Entre las diversas proyecciones de la mezcla de
“pobreza y género”, señalo las siguientes:
. Trabajo no
remunerado: las mujeres - entre trabajo y cuidados del hogar - tienen jornadas
diarias más largas que las de los hombres;
- Tasas mayores de inactividad vinculadas a la
obligación de quedar en la casa para tareas domésticas y de cuidado.
- Marcadas dificultades de acceso y permanencia en
la educación.
- Mayor presencia de mujeres en actividades de
bajos ingresos y muchas veces correspondiente al mercado informal de trabajo.
En este contexto de “pobreza” y “trabajos pobres”

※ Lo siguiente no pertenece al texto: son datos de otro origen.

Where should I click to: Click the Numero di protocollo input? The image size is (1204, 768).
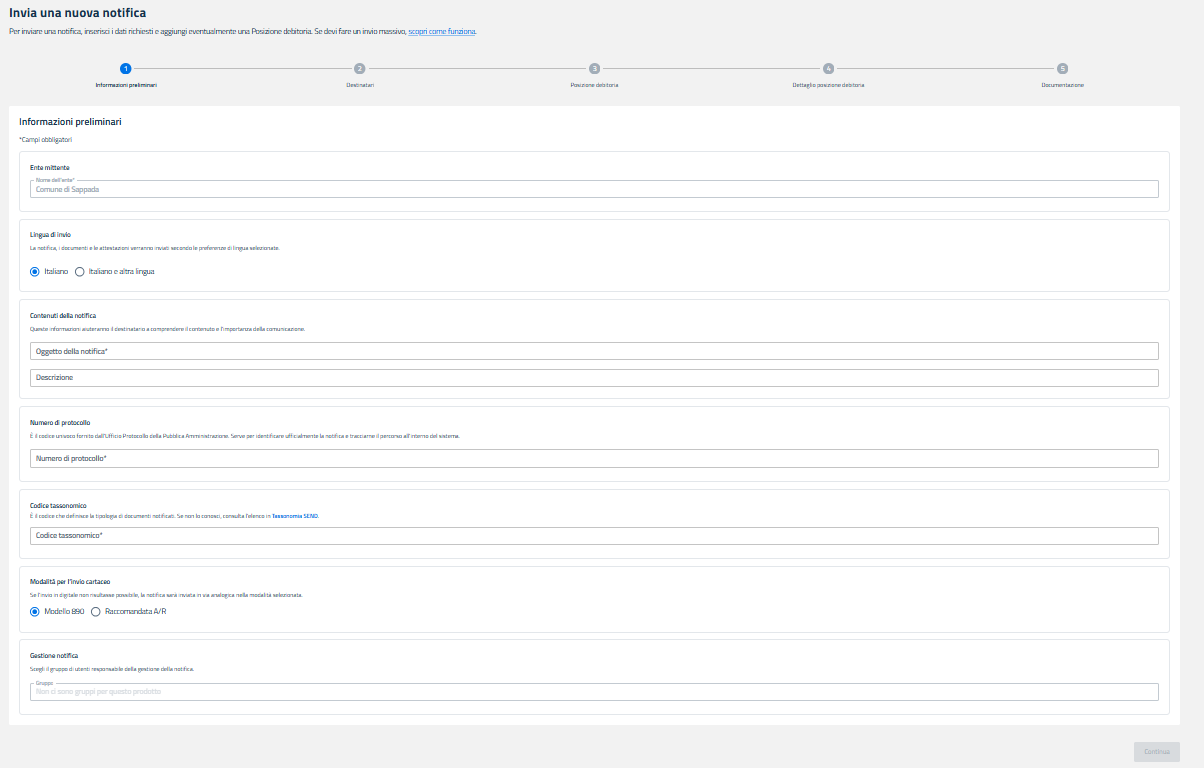(x=594, y=459)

se va imponiendo la presencia de
mujeres “pobres” en las Cadenas Mundiales de Suministro (CMS). Come expresa la OIT
(Informe IV de la Conferencia del 2016) “las mujeres son mayoritarias en la
fuerza de trabajo de determinados segmentos de las cadenas mundiales de
suministro, como los sectores de las prendas de vestir, la horticultura, la
telefonía móvil y el turismo. El personal femenino tiende a concentrarse en las
categorías de empleo donde se practican los salarios más bajos o que requieren
escasa calificación, y en un menor número de sectores; en cambio, los hombres
se distribuyen de forma más regular entre los distintos sectores, ocupaciones y
tipos de puestos de trabajo”
Otra proyección refiere al aumento de las “migraciones
de género”. En el siglo
XXI una fuerte corriente migratoria de mujeres buscan en otras regiones (y
generalmente encuentran) ocupación en trabajos relacionados con el
cuidado: trabajadoras domésticas, cuidadoras de niños, enfermeras y otras
tareas finalizadas a los cuidados personales, especialmente en aquellos países
con poblaciones envejecidas de altos ingresos, donde existe escasez de este tipo de servicios. Como ha expresado la OIT, “una parte
de la demanda de cuidados en el mundo está cubierta por los flujos de
migración, un fenómeno que algunos observadores han denominado cadenas globales de cuidados”. Paradójicamente
son las “remesas” de estas mujeres pobres a sus países de origen que
contribuyen a compensar los desequilibrios presupuestales de muchos Estados.
En este
contexto, sigue siendo importante la brecha salarial entre hombres y mujer, a
la que no es ajeno nuestro país. Un reciente informe de la Oficina Regional
para América latina y el Caribe de la OIT (“La brecha salarial en América
Latina”, Lima 2018) revela que en el - supuestamente moderno - Uruguay, la brecha
salarial alcanza el 20%. Es decir que los hombres ganan un 20% más que las
mujeres en trabajos de igual valor.
En conclusión, las dificultades de las mujeres
jóvenes y “pobres” para acceder y
permanecer en el trayecto educativo, tiene como inevitable consecuencia la perpetuación
de la pobreza a través de trabajos precarios y de bajo salarios, mezclados con
el trabajo en el “hogar”.
Los países del continente, fieles a su
“hiperjuridicismo” retórico firman tratados y aprueban normas que no impiden la
discriminación de género en las franjas pobre de la población. Es esa desigualdad
de género que constituye a su vez la premisa de diversas formas de violencia en
el trabajo y en la familia.
Un vez más, es necesario construir una política de
responsabilidad social en el Estado y los actores del sistema de RRLL, que
eviten que las leyes sean solo la expresión de una antigua retórica jurídica.